[Collected data]

- - - - -

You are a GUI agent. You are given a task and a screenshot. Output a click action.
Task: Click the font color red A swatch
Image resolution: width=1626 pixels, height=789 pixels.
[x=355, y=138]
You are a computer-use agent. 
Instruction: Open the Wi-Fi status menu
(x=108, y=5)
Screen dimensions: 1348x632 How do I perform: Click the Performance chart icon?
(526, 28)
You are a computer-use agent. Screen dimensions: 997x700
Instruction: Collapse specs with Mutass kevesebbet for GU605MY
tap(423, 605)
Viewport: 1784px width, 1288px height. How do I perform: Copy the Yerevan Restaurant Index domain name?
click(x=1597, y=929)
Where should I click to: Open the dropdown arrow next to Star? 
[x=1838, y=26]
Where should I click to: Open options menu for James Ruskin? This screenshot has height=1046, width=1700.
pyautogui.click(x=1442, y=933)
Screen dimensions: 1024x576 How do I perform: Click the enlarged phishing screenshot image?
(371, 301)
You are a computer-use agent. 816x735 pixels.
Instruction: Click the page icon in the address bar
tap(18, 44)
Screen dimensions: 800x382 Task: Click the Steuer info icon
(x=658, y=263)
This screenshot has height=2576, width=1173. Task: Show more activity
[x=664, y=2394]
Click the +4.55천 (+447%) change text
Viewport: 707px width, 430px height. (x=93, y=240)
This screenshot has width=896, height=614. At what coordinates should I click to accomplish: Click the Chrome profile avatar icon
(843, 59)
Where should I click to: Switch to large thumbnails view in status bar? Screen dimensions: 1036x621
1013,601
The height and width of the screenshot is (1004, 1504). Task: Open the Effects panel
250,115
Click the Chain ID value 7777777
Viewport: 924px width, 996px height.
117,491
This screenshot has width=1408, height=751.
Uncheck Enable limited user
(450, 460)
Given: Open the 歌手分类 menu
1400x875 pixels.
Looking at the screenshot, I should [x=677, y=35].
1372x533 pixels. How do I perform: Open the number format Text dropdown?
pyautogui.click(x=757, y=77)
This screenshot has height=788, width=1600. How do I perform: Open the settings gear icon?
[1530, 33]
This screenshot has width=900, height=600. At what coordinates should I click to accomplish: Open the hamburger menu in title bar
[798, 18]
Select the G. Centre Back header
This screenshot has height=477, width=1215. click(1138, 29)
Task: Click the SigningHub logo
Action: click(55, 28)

- - - - -

:: TRY IT ::
Word for word, return each of the entries.

:: OUTPUT ::
You are a GUI agent. You are given a task and a screenshot. Output a click action.
Task: Click the font color red A swatch
Image resolution: width=1626 pixels, height=789 pixels.
[x=355, y=138]
You are a computer-use agent. 
Instruction: Open the Wi-Fi status menu
(x=108, y=5)
Screen dimensions: 1348x632 How do I perform: Click the Performance chart icon?
(526, 28)
You are a computer-use agent. Screen dimensions: 997x700
Instruction: Collapse specs with Mutass kevesebbet for GU605MY
tap(423, 605)
Viewport: 1784px width, 1288px height. How do I perform: Copy the Yerevan Restaurant Index domain name?
click(x=1597, y=929)
Where should I click to: Open the dropdown arrow next to Star? 
[x=1838, y=26]
Where should I click to: Open options menu for James Ruskin? This screenshot has height=1046, width=1700.
pyautogui.click(x=1442, y=933)
Screen dimensions: 1024x576 How do I perform: Click the enlarged phishing screenshot image?
(371, 301)
You are a computer-use agent. 816x735 pixels.
Instruction: Click the page icon in the address bar
tap(18, 44)
Screen dimensions: 800x382 Task: Click the Steuer info icon
(x=658, y=263)
This screenshot has height=2576, width=1173. Task: Show more activity
[x=664, y=2394]
Click the +4.55천 (+447%) change text
Viewport: 707px width, 430px height. (x=93, y=240)
This screenshot has width=896, height=614. At what coordinates should I click to accomplish: Click the Chrome profile avatar icon
(843, 59)
Where should I click to: Switch to large thumbnails view in status bar? Screen dimensions: 1036x621
1013,601
The height and width of the screenshot is (1004, 1504). Task: Open the Effects panel
250,115
Click the Chain ID value 7777777
Viewport: 924px width, 996px height.
117,491
This screenshot has width=1408, height=751.
Uncheck Enable limited user
(450, 460)
Given: Open the 歌手分类 menu
1400x875 pixels.
Looking at the screenshot, I should [x=677, y=35].
1372x533 pixels. How do I perform: Open the number format Text dropdown?
pyautogui.click(x=757, y=77)
This screenshot has height=788, width=1600. How do I perform: Open the settings gear icon?
[1530, 33]
This screenshot has width=900, height=600. At what coordinates should I click to accomplish: Open the hamburger menu in title bar
[798, 18]
Select the G. Centre Back header
This screenshot has height=477, width=1215. click(1138, 29)
Task: Click the SigningHub logo
Action: click(55, 28)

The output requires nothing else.